Nonetheless: the council bought the houses and ‘tinned them up’ ready for demolition. Then the coalition Conservative/Lib Dem government, elected in 2010, pulled the plug on the scheme. 

Fast forward to 2017 and many of the condemned houses have been renovated, in a process which is still ongoing. These are over-subscribed when they come to market, suggesting that the idea was never appropriate for Liverpool on that scale. 

At any rate, it turns out that the Liverpool metropolitan population is pretty much the same as it was at its peak in 1931 (depending where the local borough boundaries are arbitrarily drawn). It just begs the question: why are well educated and supposedly clever people misrepresenting the Liverpool metropolis, in particular, in this way so often? Surely they aren’t stupid are they?

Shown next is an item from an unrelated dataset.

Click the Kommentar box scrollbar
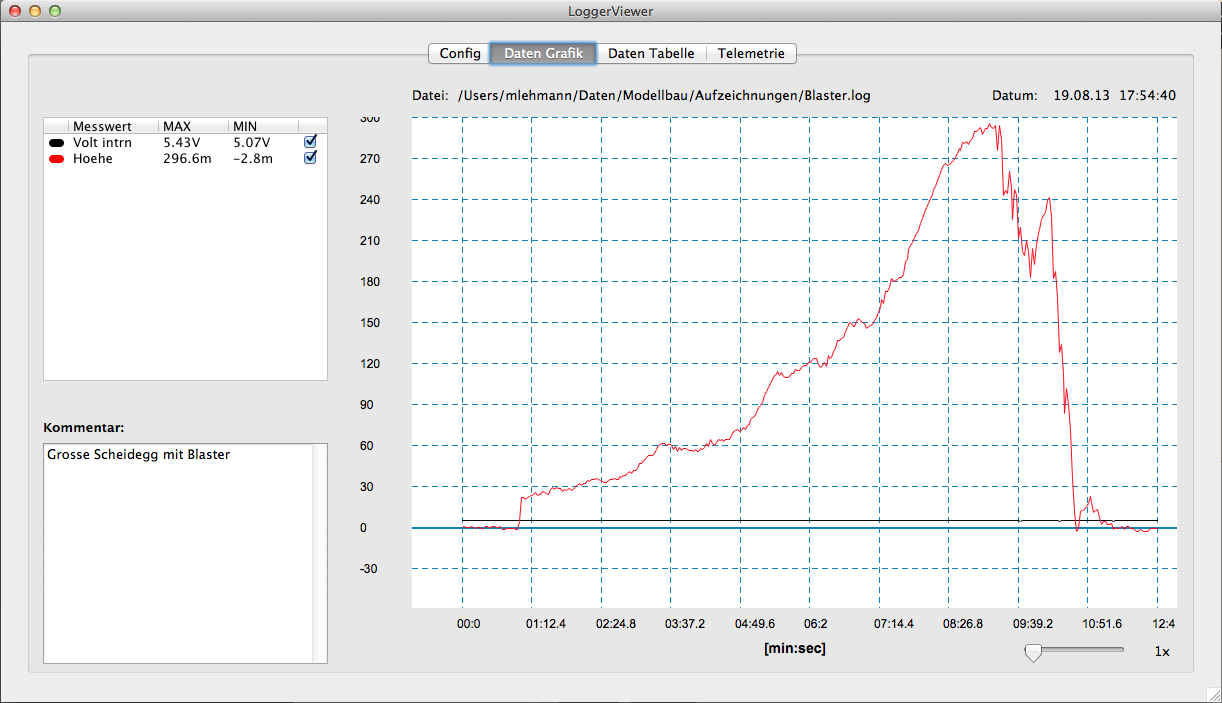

And why are some people so determined to always isolate the City of Liverpool from its hinterland, while London is always described in terms of its whole urban area? It just confuses and undermines what would otherwise often be worthwhile comparisons and discussions. Or, to put it another way: “never, ever, compare apples with larger urban zones”.

In a recent Channel 4 documentary, for example, the well-known and respected journalist Michael Burke directly compared the forecast population growths, by 2039, of the City of Liverpool single local authority area against that of the combined 33 local authority areas of Greater London: 42,722 versus 2.187,708. I mean, what bizarre point is such an inappropriate comparison even trying to make? It is like comparing the projected growth of a normal sized-person’s head with the projected growth of the whole of an obese person, over a protracted period.

Having said all that, there is an important sensible conversation to be had as to why the populations of the Greater Liverpool metropolis and others haven’t grown as fast as maybe should have been the case, whilst, in recent times, the Greater London population has been burgeoning. But constantly pitching it as some sort of rare local apocalypse helps no one.

Dave Mail has declared himself CityMetric’s Liverpool City Region correspondent. He will be updating us on the brave new world of Liverpool City Region, mostly monthly, in ‘E-mail from Liverpool City Region’ and he is on twitter @davemail2017.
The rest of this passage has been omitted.